With MiFID authorization now secured, the firm can begin rolling out crypto derivatives across Europe within a fully licensed environment. However, actual product launches and local market rollouts will likely be staggered and depend on national-level regulatory alignment within the EEA.

What MiFID Licensing Actually Entails

MiFID II, implemented across the EU in 2018, was designed to enhance transparency and consumer protection in traditional financial markets. For crypto platforms, MiFID compliance means adhering to:

  • Robust capital adequacy requirements
  • Segregation of client funds
  • Pre- and post-trade transparency
  • Reporting obligations to national regulators
  • KYC/AML controls aligned with EU directives

Offering crypto derivatives under MiFID requires not only technology infrastructure but also legal, compliance, and risk management frameworks that mirror those of legacy finance firms.
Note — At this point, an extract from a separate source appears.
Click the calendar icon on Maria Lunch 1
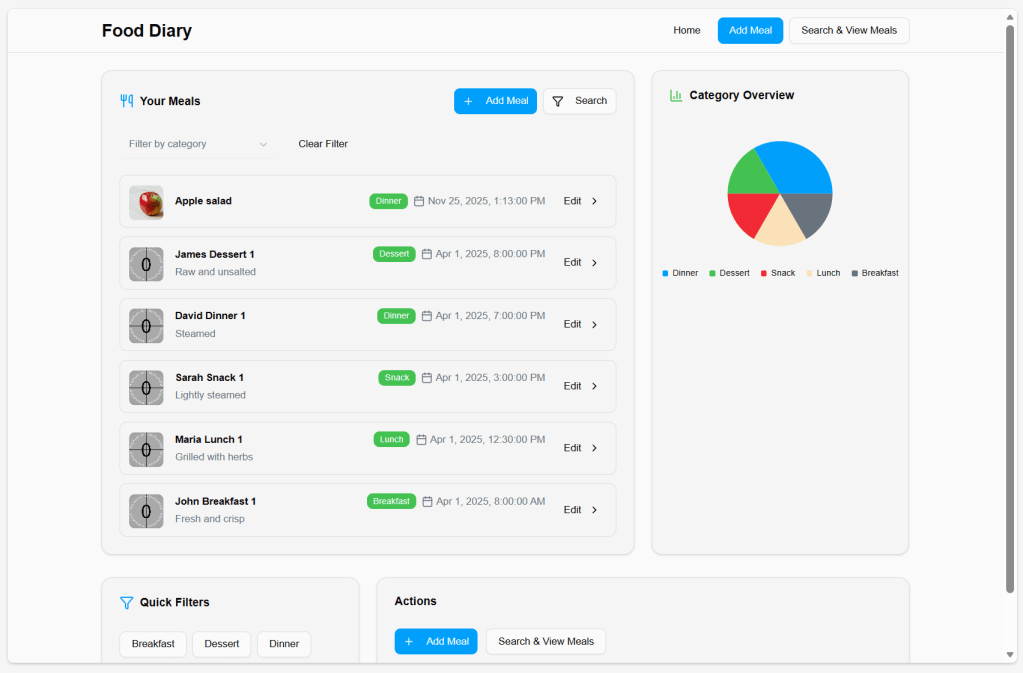 click(x=422, y=439)
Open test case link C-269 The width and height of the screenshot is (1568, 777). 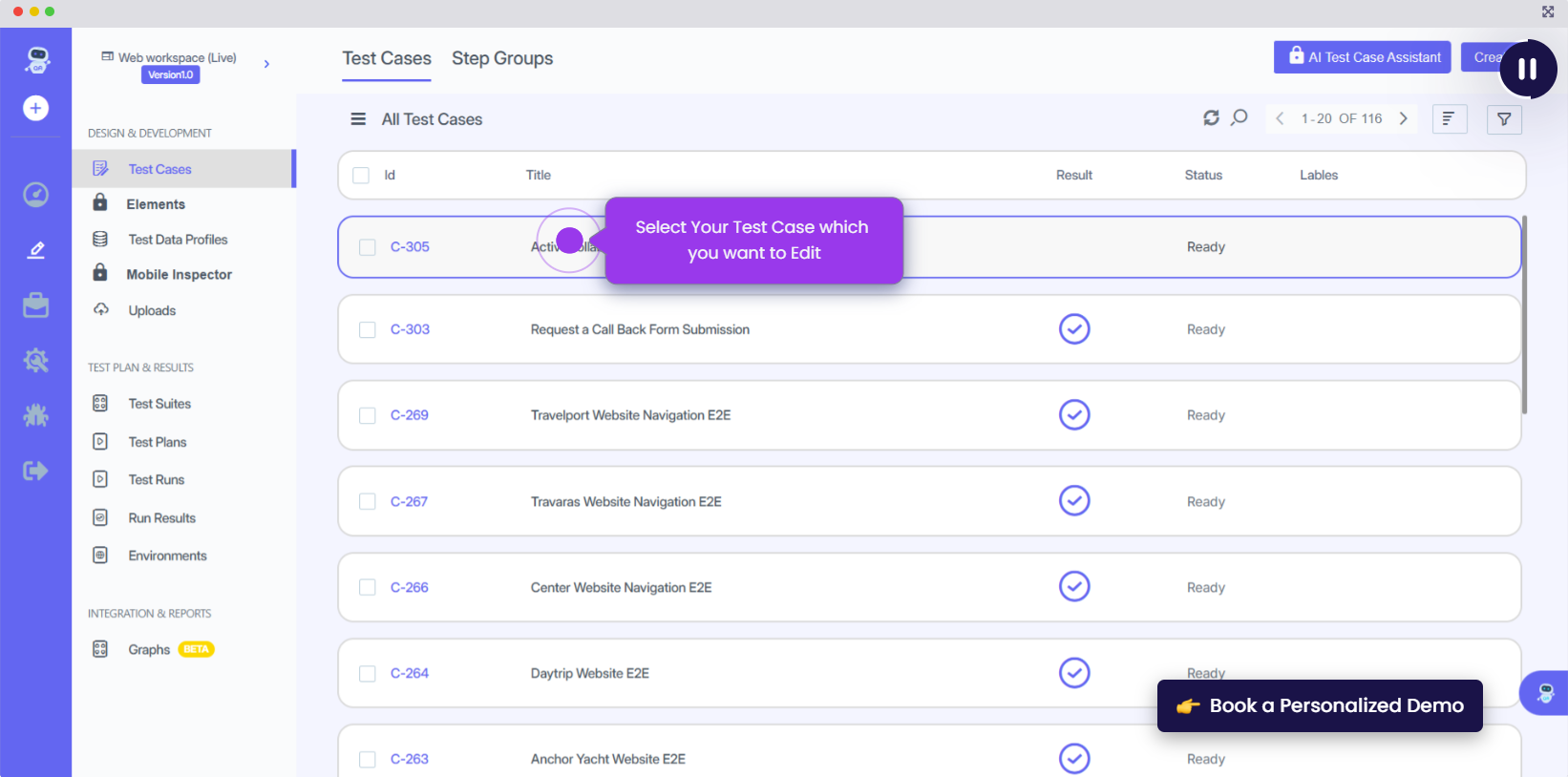[x=410, y=415]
This stands in contrast to the largely unregulated derivatives markets that have historically operated in offshore jurisdictions. For example, platforms like Binance and Bybit have long dominated the crypto derivatives space but have faced regulatory pushback for offering products to European or U.S. users without proper licensing.
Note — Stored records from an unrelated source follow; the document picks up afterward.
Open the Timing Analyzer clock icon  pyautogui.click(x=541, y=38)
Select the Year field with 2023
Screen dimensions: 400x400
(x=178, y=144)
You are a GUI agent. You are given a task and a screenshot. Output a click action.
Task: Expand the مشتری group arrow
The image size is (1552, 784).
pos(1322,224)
By entering the European market under MiFID, the company may be able to attract users who have been blocked or restricted on non-compliant platforms - while also reducing legal risk.

Strategic Timing Amid Shifting U.S. Regulatory Landscape

The pivot to Europe also comes as the United States continues to deliver mixed signals on crypto derivatives. While the CFTC has granted some limited approvals, and CME offers regulated crypto futures, platforms like FTX and Binance have faced enforcement action for offering derivatives without proper oversight.
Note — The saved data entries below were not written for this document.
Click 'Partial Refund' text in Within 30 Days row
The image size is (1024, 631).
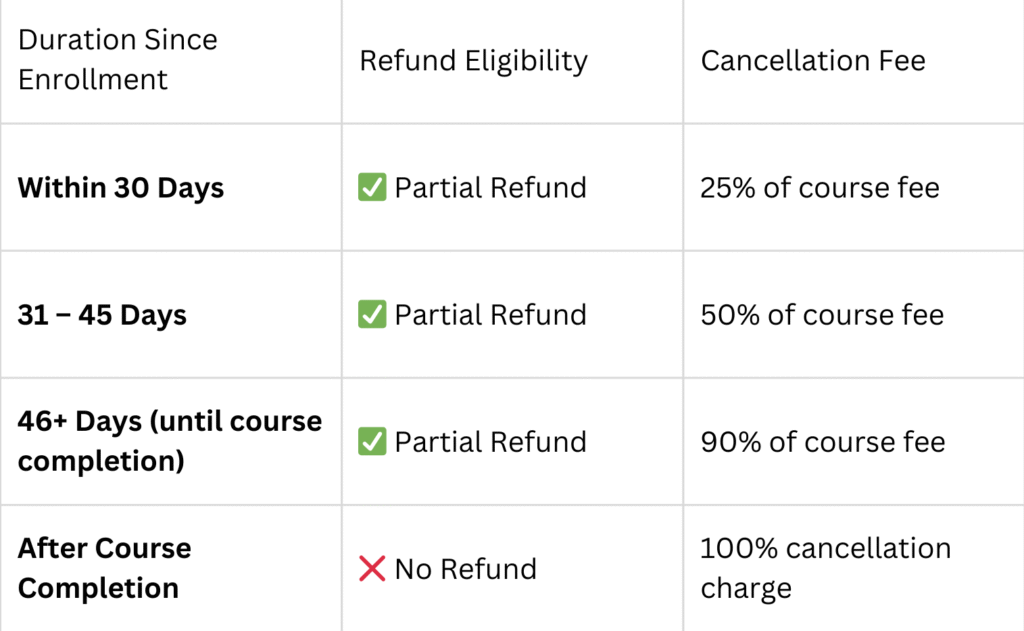pos(490,187)
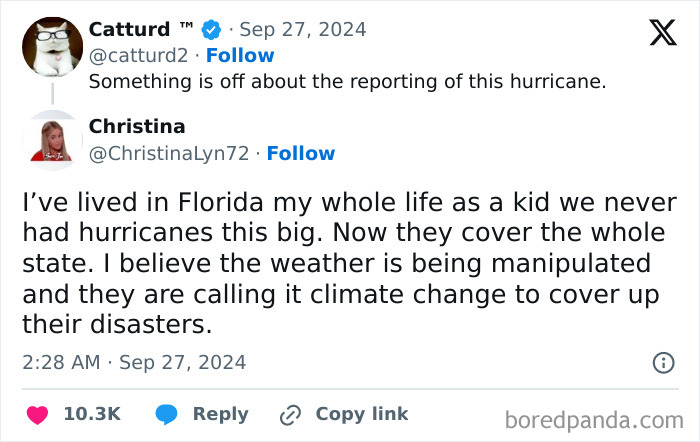This screenshot has width=700, height=442.
Task: Click the chain copy link icon
Action: (291, 414)
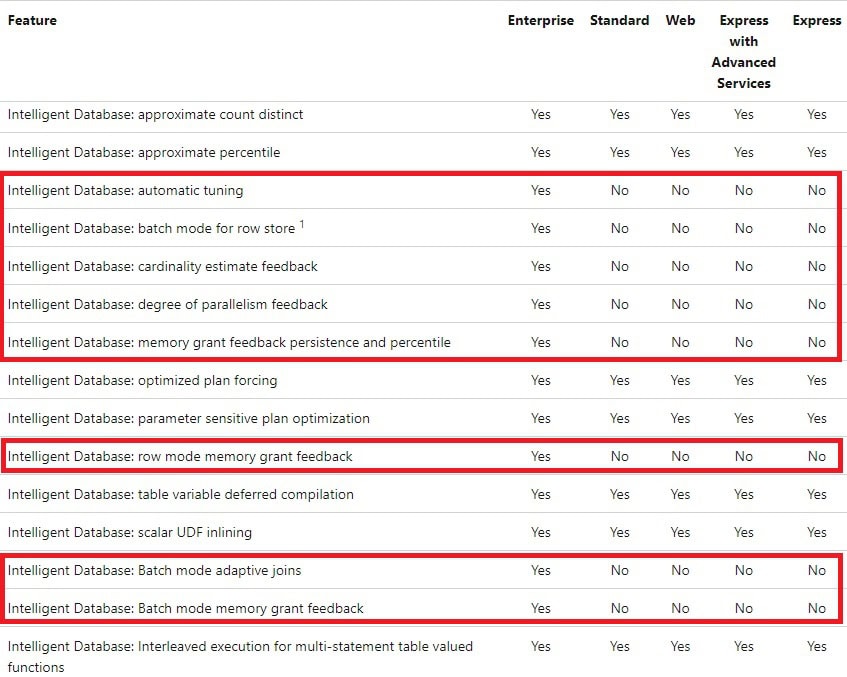Image resolution: width=847 pixels, height=677 pixels.
Task: Open footnote 1 next to batch mode row store
Action: 302,224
In a separate development, reports emerged that the U.S. Commodity Futures Trading Commission (CFTC) may launch investigation over marketing and sponsorship practices linked to the Super Bowl, though details remain limited. The company's growing emphasis on regulated markets like Europe may represent both a business expansion and a defensive diversification away from U.S. uncertainty.

Final thoughts

With MiCA set to be fully enforced by the end of 2025, and MiFID II continuing to underpin financial services regulation, the EU is positioning itself as one of the most comprehensive regulatory environments for crypto firms.

By obtaining both MiCA and MiFID licenses, crypto firms are building infrastructure to survive and compete in this new landscape. But the challenge ahead is not just regulatory - it is also commercial. Offering regulated derivatives must come with education, onboarding strategies, and robust platform tools to compete with the informal but dominant derivatives venues that currently operate offshore.

As the market matures, those able to meet both compliance requirements and user expectations will likely shape the next phase of crypto’s integration with global financial markets.

Disclaimer: The information provided in this article is for educational purposes only and should not be considered financial or legal advice. Always conduct your own research or consult a professional when dealing with cryptocurrency assets.